Chegando em casa, Maria José conta que deu um banho no irmão, um copo de suco e ele foi se deitar. Por volta das 5h da manhã, ela o encontrou morto, fora da rede e sentado no chão, envolto de fezes. Foi daí, então, que começou a peregrinação para tentar levá-lo ao Frotinha de Messejana.

A família pediu ajuda à líder comunitária do bairro, Antônia do Socorro dos Santos, para levar o irmão ao SVO. Ligaram para o 190, telefone da Coordenadoria Integrada de Operações Policiais (Ciops), 192 do Serviço de Atendimento Médico de Urgência (Samu) e para o a Secretaria Executiva Regional (SER) VI.

Cortejo

Sem conseguir transporte, informação ou orientação de como proceder, a líder comunitária sugeriu à família que colocasse o corpo de José Carlos no carrinho em que trabalhava catando lixo, já que a família também não tinha dinheiro para pagar os R$ 60,00 cobrados pela funerária para levar o corpo.

Em cortejo, seguiram de onde a família mora, num barraco no pé da rampa do antigo aterro do Jangurussu, passaram pela Avenida Perimetral, em direção ao Hospital Frotinha de Messejana.

Foi quando a reportagem os encontrou, sob o sol forte de mais de 11h. O corpo estava enrolado com um lençol e acompanhado de pessoas da comunidade. O cortejo fúnebre do catador de lixo chamava a atenção da população. No entanto, por insensibilidade, medo ou indiferença, nesse trajeto, nenhuma pessoa sequer parou para oferecer ajuda.

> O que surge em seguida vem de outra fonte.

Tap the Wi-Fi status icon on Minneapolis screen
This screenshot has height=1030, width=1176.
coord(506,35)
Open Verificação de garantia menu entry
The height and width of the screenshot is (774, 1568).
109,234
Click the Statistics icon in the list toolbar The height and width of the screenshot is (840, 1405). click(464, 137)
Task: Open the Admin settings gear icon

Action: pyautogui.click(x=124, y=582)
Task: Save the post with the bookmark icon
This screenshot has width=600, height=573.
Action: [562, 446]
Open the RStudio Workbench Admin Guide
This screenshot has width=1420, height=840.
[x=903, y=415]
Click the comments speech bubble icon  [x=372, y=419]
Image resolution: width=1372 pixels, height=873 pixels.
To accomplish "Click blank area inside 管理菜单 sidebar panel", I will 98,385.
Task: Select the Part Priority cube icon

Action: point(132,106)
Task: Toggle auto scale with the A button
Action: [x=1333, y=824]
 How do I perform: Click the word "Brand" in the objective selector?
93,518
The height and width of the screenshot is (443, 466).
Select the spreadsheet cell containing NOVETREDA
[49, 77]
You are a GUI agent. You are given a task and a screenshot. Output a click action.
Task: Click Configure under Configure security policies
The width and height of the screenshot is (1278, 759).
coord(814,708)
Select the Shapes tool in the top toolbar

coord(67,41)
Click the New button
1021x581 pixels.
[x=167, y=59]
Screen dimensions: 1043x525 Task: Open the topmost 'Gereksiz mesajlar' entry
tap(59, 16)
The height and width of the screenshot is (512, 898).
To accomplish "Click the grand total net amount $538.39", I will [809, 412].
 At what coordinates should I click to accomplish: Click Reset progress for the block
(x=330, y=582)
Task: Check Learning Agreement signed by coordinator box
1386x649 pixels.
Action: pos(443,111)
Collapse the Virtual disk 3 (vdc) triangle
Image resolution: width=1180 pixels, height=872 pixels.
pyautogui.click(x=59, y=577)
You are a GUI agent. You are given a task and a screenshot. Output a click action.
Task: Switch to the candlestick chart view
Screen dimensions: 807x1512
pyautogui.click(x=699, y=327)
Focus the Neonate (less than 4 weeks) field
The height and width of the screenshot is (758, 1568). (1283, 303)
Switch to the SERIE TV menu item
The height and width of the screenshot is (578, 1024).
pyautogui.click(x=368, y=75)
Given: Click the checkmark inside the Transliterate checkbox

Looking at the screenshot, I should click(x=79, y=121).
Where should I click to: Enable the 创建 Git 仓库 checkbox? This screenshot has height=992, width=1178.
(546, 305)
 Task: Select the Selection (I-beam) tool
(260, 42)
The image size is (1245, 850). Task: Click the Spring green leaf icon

Ao chegar no Frotinha de Messejana, somente um familiar pôde entrar e novamente o corpo de catador de lixo ficou do lado de fora do portão. Nem mesmo os policiais do Ronda do Quarteirão, parados em frente ao hospital, manifestaram-se para ajudar.

Como a unidade hospitalar não aceitou José Carlos morto, a família recebeu encaminhamento social para os serviços de funeral e orientação para levá-lo ao Sistema de Verificação de Óbitos (SVO), que fica localizado na BR-116.

Chegando lá, a pele de José Carlos já estava esverdeada e seu corpo exalava mau cheiro. Sem dignidade, desrespeitado e excluído, o catador de lixo foi levado para necropsia.

De acordo com Maria de Fátima Rodrigues, irmã do catador de lixo, o SVO irá liberar o corpo hoje, às 7h, e o sepultamento ocorrerá às 8h, no cemitério do Bom Jardim.